*Problem statement*: In the forum thread on the Slingbox setup, which device controls what gets powered off and on with one button press?

*Supplied passage*:
*****

In the "power off" state, TV and Denon are turned off. HR20 remains on (I have a Panamax power device which configures what gets powered off and on so I only have to press one button).

I added this new cabling:
HR20 -> component and audio -> Slingbox (HR20 already sent video and audio to Denon, I did not change this)
Denon -> HDMI -> Slingbox
Slingbox -> HDMI -> TV (was Denon -> HDMI -> TV)
The Denon already has audio signal going to speakers independent of all this, that did not change

In this way, the HR20 and Slingbox stay powered on all the time, so I can watch via Slingbox without TV and Denon being powered on.

It would seem audio and video signals should be correct in all cases, don't you think?

Thanks again!


----------



## SparkyX (Jul 15, 2009)

awalt said:


> HR20 -> component and audio -> Slingbox (HR20 already sent video and audio to Denon, I did not change this)
> Denon -> HDMI -> Slingbox
> Slingbox -> HDMI -> TV (was Denon -> HDMI -> TV)


Not 100% sure what the Denon -HDMI-> Slingbox leg is doing. I guess there's something that's being fed to the Denon receiver (DVD?) that you're wanting to watch via the Slingbox?


----------



## peds48 (Jan 11, 2008)

SparkyX said:


> The opinion of a poster on Sling's forums says the HDMI passthrough dumbs down audio to 2.0.


Your link refers to the HDMI input, and I was referring to the pass-through "output"


----------



## peds48 (Jan 11, 2008)

*****

*Material*:
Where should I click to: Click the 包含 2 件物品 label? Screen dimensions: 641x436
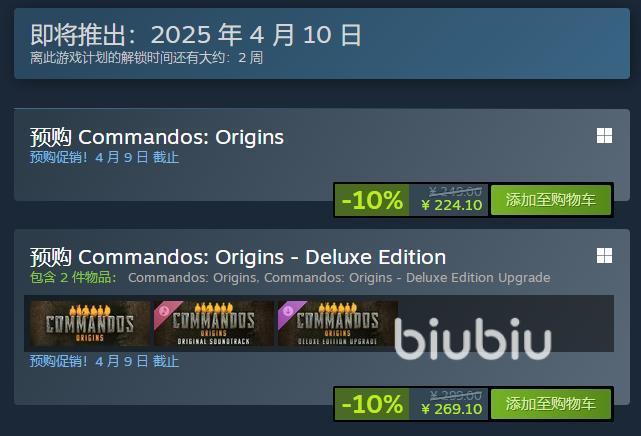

*****

*Correct response*: A Panamax power device.